CONSIGNES DE L'EXERCICE:
1 - Condensez sous forme de liste le paragraphe de la critique qui commence par « Si l'on en croit », en conservant ses faits principaux.
2 - Transcrivez à l'identique tout le passage de la critique, depuis « Si l'on en croit » jusqu'à « Bloodmoney (J'Ai Lu). » inclus.

On trouvera ci-après cette critique, très légèrement retouchée par son auteur en septembre 1999.

      Si l'on en croit la précieuse bibliographique établie par Marcel Thaon pour la postface de L'oeil dans le ciel (Laffont), il ne resterait plus que quatre Dick inédits sur les quelques trente romans écrits par l'auteur depuis 1955. Galactic pot-healer – devenu, Chute Libre aidant, Manque de pot ! – date de 1969, l'année d'Ubik. L'année qui devait précéder la troisième dépression de l'auteur, la plus grave. A proprement parler, Manque de pot ! n'est pas un roman, mais plutôt un anti-roman dont la « méta-lecture » est d'une infinie richesse car, discours transparent de l'auteur sur les problèmes qui le hantent, il apparaît comme la clef de voûte de l'univers dickien ; même si, sur le simple plan littéraire, il semble inférieur à des oeuvres telles que Ubik (Laffont), Le dieu venu du Centaure (Opta) ou Docteur Bloodmoney (J'Ai Lu).

DONNÉES AFFICHÉES:
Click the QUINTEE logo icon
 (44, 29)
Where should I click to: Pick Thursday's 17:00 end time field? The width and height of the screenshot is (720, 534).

LISTE DES SOLUTIONS:
1 -
- Selon la bibliographie de Marcel Thaon (postface de L'oeil dans le ciel, Laffont), seuls quatre romans de Dick resteraient inédits sur la trentaine écrits depuis 1955.
- Galactic pot-healer, devenu Manque de pot !, date de 1969. C'est l'année d'Ubik, qui précède la troisième dépression de l'auteur, la plus grave.
- L'œuvre est moins un roman qu'un anti-roman, dont la « méta-lecture » est d'une infinie richesse.
- Discours transparent de l'auteur sur ses hantises, elle apparaît comme la clef de voûte de l'univers dickien.
- Sur le plan littéraire, elle semble inférieure à Ubik (Laffont), Le dieu venu du Centaure (Opta) ou Docteur Bloodmoney (J'Ai Lu).

2 -
Si l'on en croit la précieuse bibliographique établie par Marcel Thaon pour la postface de L'oeil dans le ciel (Laffont), il ne resterait plus que quatre Dick inédits sur les quelques trente romans écrits par l'auteur depuis 1955. Galactic pot-healer – devenu, Chute Libre aidant, Manque de pot ! – date de 1969, l'année d'Ubik. L'année qui devait précéder la troisième dépression de l'auteur, la plus grave. A proprement parler, Manque de pot ! n'est pas un roman, mais plutôt un anti-roman dont la « méta-lecture » est d'une infinie richesse car, discours transparent de l'auteur sur les problèmes qui le hantent, il apparaît comme la clef de voûte de l'univers dickien ; même si, sur le simple plan littéraire, il semble inférieur à des oeuvres telles que Ubik (Laffont), Le dieu venu du Centaure (Opta) ou Docteur Bloodmoney (J'Ai Lu).